En tiempos de Catalina, la hermana profesa se ponía en pie y decía en voz alta, en latín:

«Estoy desposada con Aquel a quien sirven los ángeles, y ante cuya belleza se detienen maravillados el Sol y la Luna».

Tras una nueva oración de bendición, la hermana recién profesa decía en voz alta, aún de pie:

Regnum mundo, et omnem ornatum saeculi contempsi, propter amorem Domini nostri Jesu Christi, quem vidi, quem amavi, in quem credidi, quem dilexi.

[El reino del mundo y todos los ornamentos de la tierra los he dejado de lado por amor a nuestro Señor Jesucristo, a quien he visto, a quien he amado, en quien he creído y hacia quien me inclino].

Puede que alguna vez hayamos interpretado el lenguaje «conyugal» de este ritual de forma demasiado antropomórfica, o peor aún, de forma demasiado individualista. Ahora podemos pensar que hemos crecido o deberíamos crecer más allá de ese lenguaje y esa interpretación. Por tanto, podemos darnos por satisfechas con la breve declaración de nuestras Constituciones:

En conformidad con nuestra tradición de Misericordia, usamos un anillo de plata como signo de nuestra consagración (Constituciones 32).

Pero me gustaría sugerir que ha llegado el momento de que nos centremos más intensamente en el significado del anillo de plata de nuestra profesión.

Este anillo de plata, que es todo lo que conservamos del atuendo visible de las primeras Hermanas de la Misericordia, no sólo es un símbolo importantísimo de la vida y obra proféticas de Catalina McAuley y de las primeras Hermanas de la Misericordia. Porque si lo llevamos de verdad, y si aceptamos la llamada y la respuesta que significa, este anillo puede ser también el símbolo cotidiano más tangible de nuestra propia identidad profética comunitaria.

Pues el anillo pretende ser una declaración sobre una experiencia de Dios y sobre el compromiso consumador que se deriva de esa experiencia.

Por tanto, este anillo tiene más en común con la «brasa» que tocó la boca de Isaías (Is 6, 6), y con la mano que tocó la boca de Jeremías (Jr 1, 9), y con el pergamino que se le pidió a Ezequiel que comiera (Ez 3, 1), de lo que quizá nos hayamos dado cuenta. El anillo de plata es una identificación personal y comunitaria; es una prenda mutua entre la portadora y el Dios a quien tendió la mano y a cuya palabra abrió la boca.

 La obligación fortalecedora de este anillo es como el dicho de Isaías: «¡Aquí estoy; envíame!» (Is 6, 8); es como el «fuego ardiente» dentro de Jeremías (Jr 20, 9); es como el desafío de Débora a Barac para que reúna fuerzas para liberar a los israelitas de los cananeos (Jue 4, 8-9); es como cuando la anciana Ana «hablaba acerca del niño a todos los que esperaban la redención de Jerusalén» (Lucas 2, 37-38). Este anillo pretende declarar, de forma sencilla pero visible, la aceptación pública por parte de quien lo porta de la responsabilidad pública de hablar en nombre de Dios.

El llamado a la profecía

El llamado bíblico a la profecía no es una invitación a decir lo que una persona piensa. Es un llamado a un acto de habla mucho más disciplinado y modesto. Es un llamado a someterse a la purificación de la mente, del corazón y de los labios para poder recibir de Dios la palabra que hay que pronunciar. Y luego es una llamada humillante y consumidora a ir donde una es enviada, y allí hablar en nombre de Dios: pronunciar en voz alta, ante todo el pueblo, de palabra y en acción, la palabra de y de Dios.

(Entradas tomadas de una colección)
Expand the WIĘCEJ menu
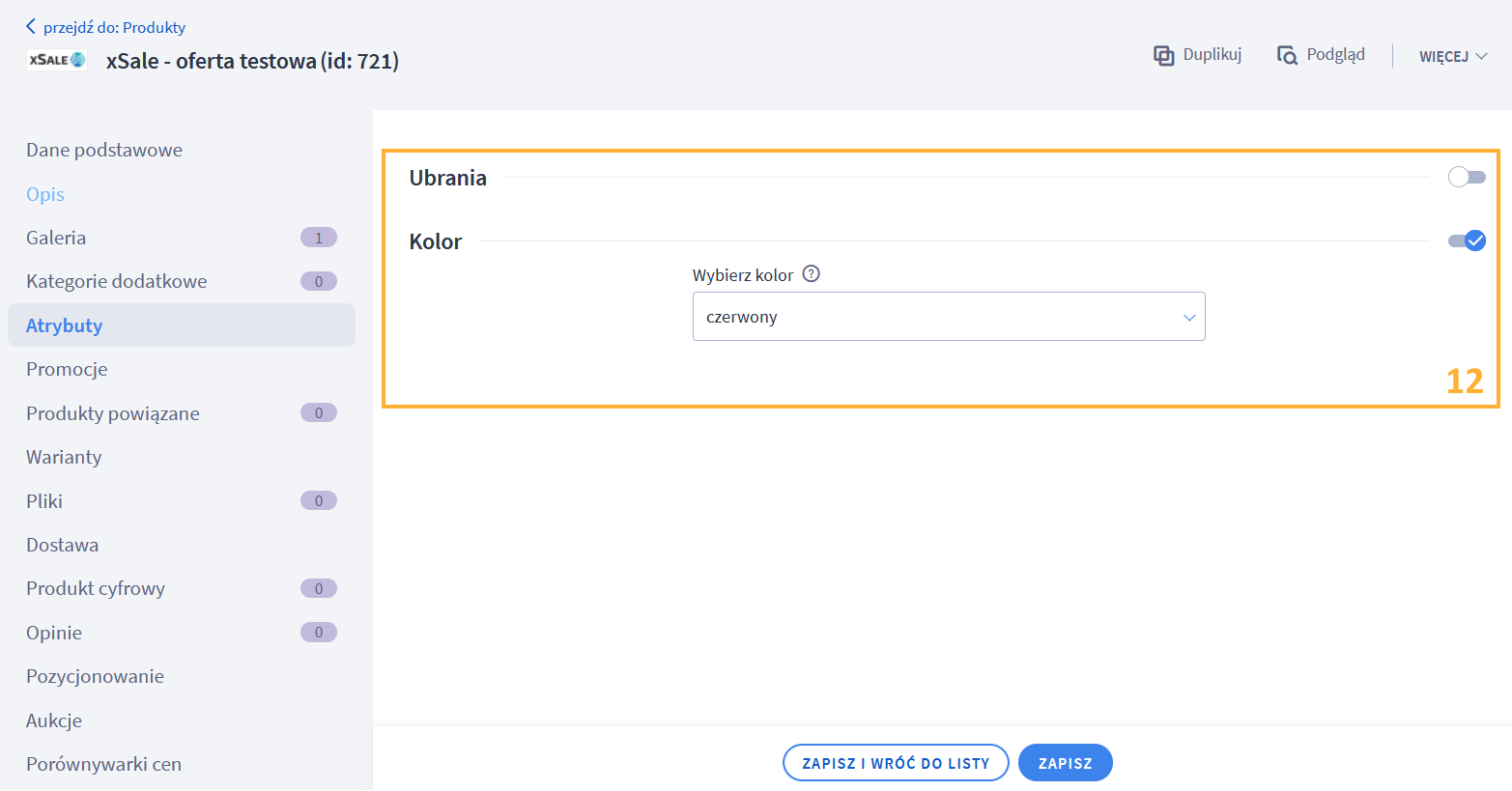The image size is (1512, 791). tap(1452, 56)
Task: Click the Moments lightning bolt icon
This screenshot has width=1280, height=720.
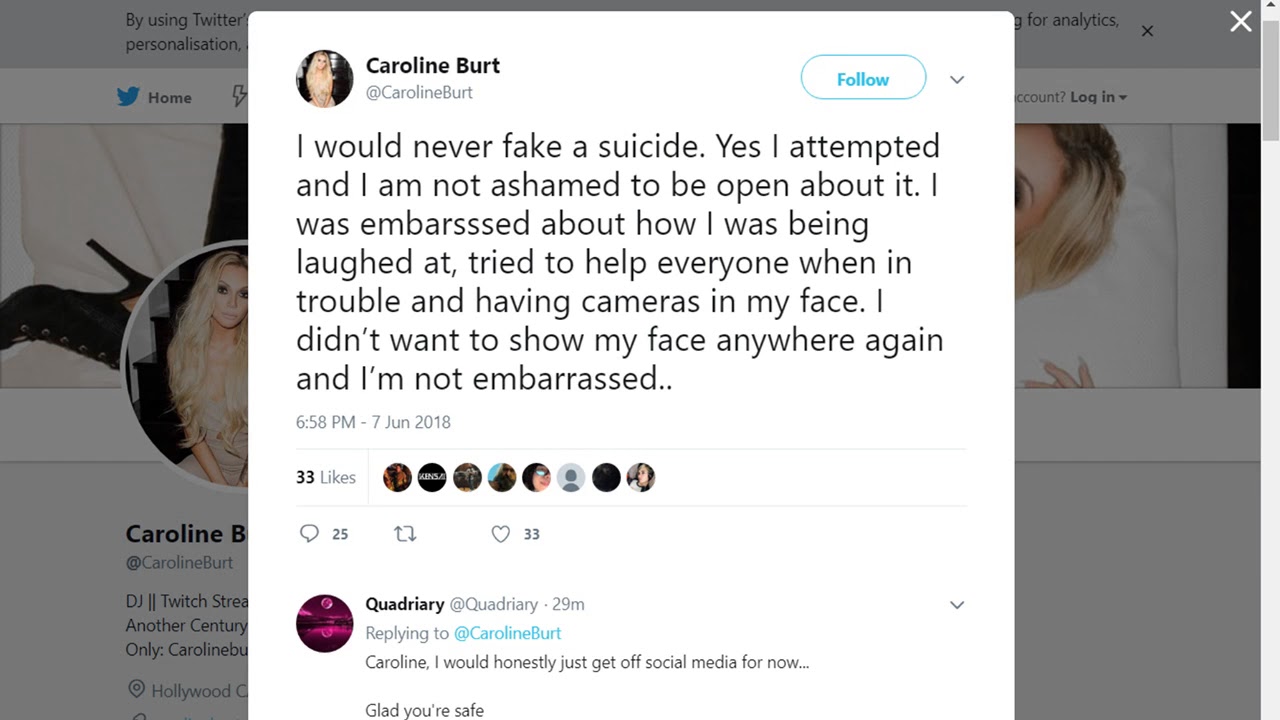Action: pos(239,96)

◆ Tu tarea
Por favor, indica si cada afirmación concuerda con el texto sobre el anillo de plata, respondiendo sí o no y citando literalmente las palabras del texto que lo deciden.
1. Según las Constituciones, las hermanas usan un anillo de oro como signo de su consagración.
2. El anillo es lo único que se conserva del atuendo visible de las primeras Hermanas de la Misericordia.
3. El llamado bíblico a la profecía es una invitación a decir lo que una persona piensa.

◆ Tarea resuelta
1. No: «usamos un anillo de plata como signo de nuestra consagración»
2. Sí: «que es todo lo que conservamos del atuendo visible de las primeras Hermanas de la Misericordia»
3. No: «no es una invitación a decir lo que una persona piensa»